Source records
--- --- ---
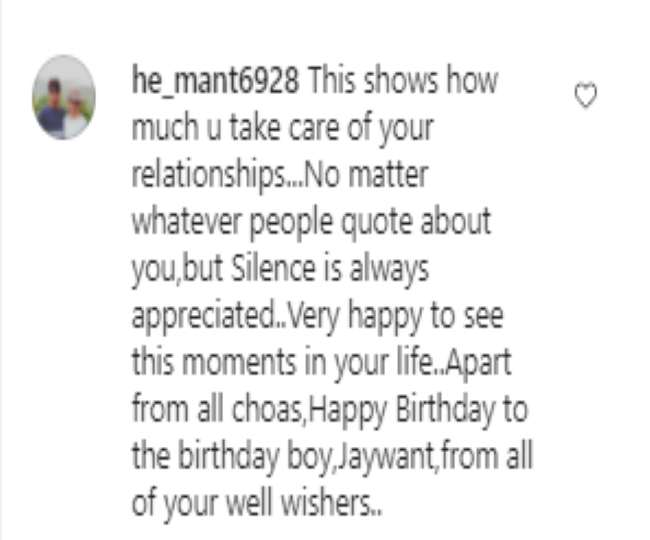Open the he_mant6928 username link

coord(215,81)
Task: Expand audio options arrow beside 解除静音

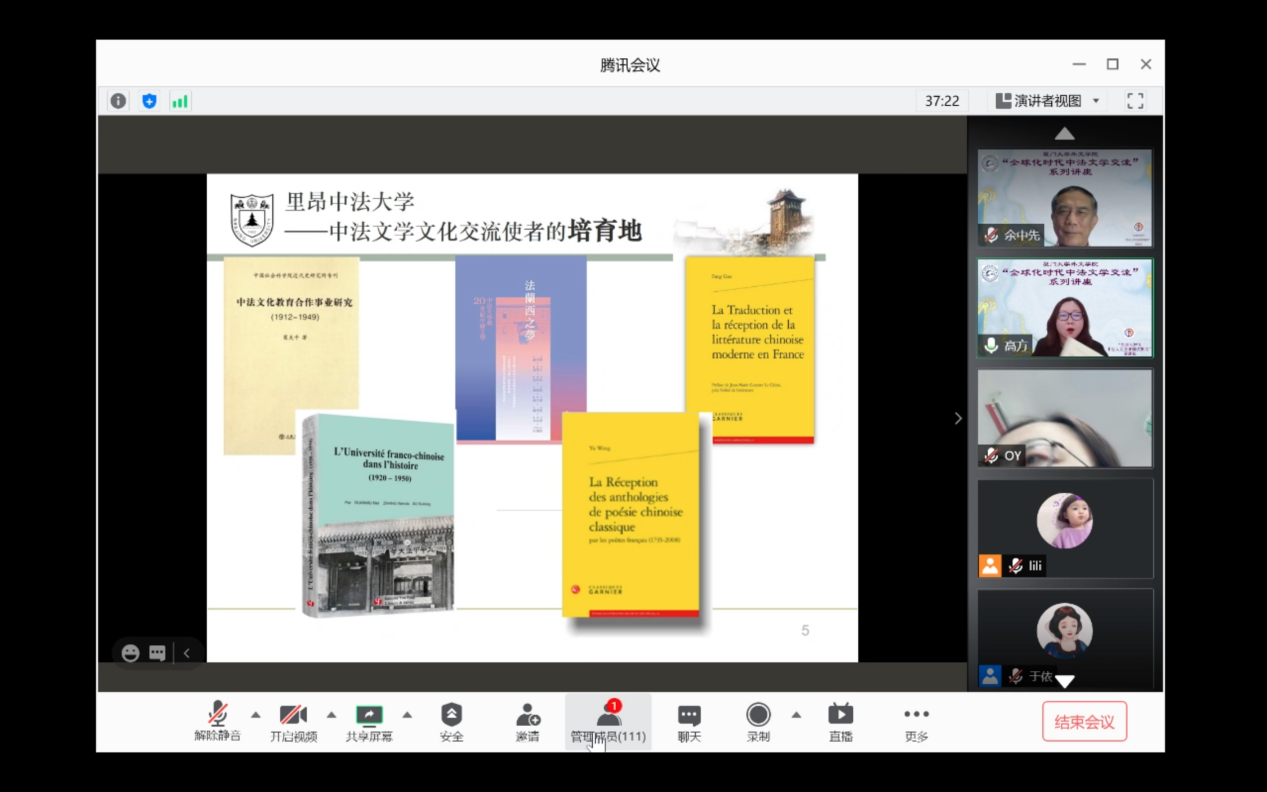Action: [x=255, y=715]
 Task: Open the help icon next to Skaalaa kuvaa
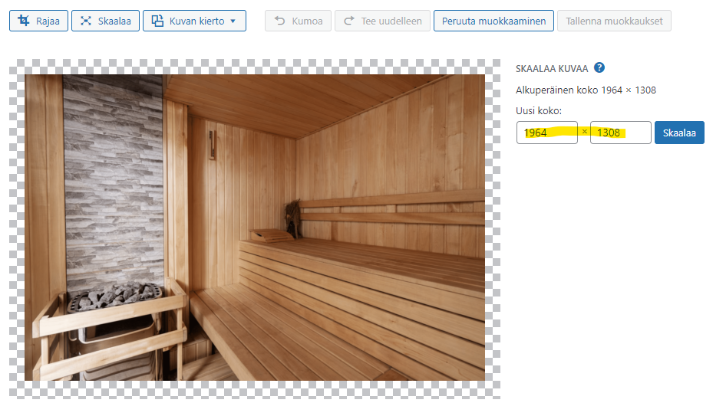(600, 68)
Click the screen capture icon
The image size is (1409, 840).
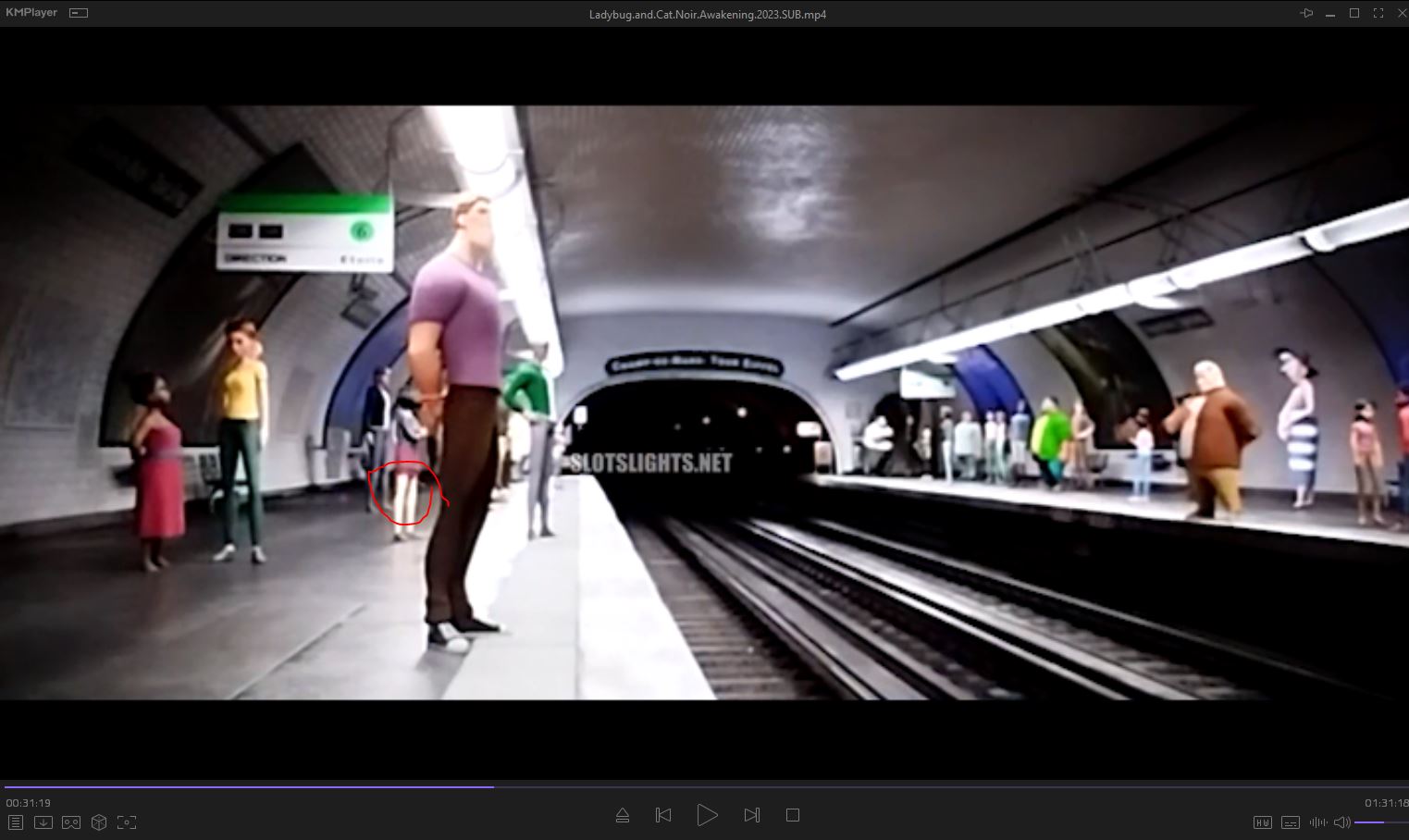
--- --- ---
*Task directions*: Only the lines from the one containing "Task: Open the" through the last line of the data belong in the copy, both included and reproduced exactly. Pictures do not.

*Response to this task*:
 Task: Open the help icon next to Skaalaa kuvaa
(600, 68)
Click the screen capture icon
The image size is (1409, 840).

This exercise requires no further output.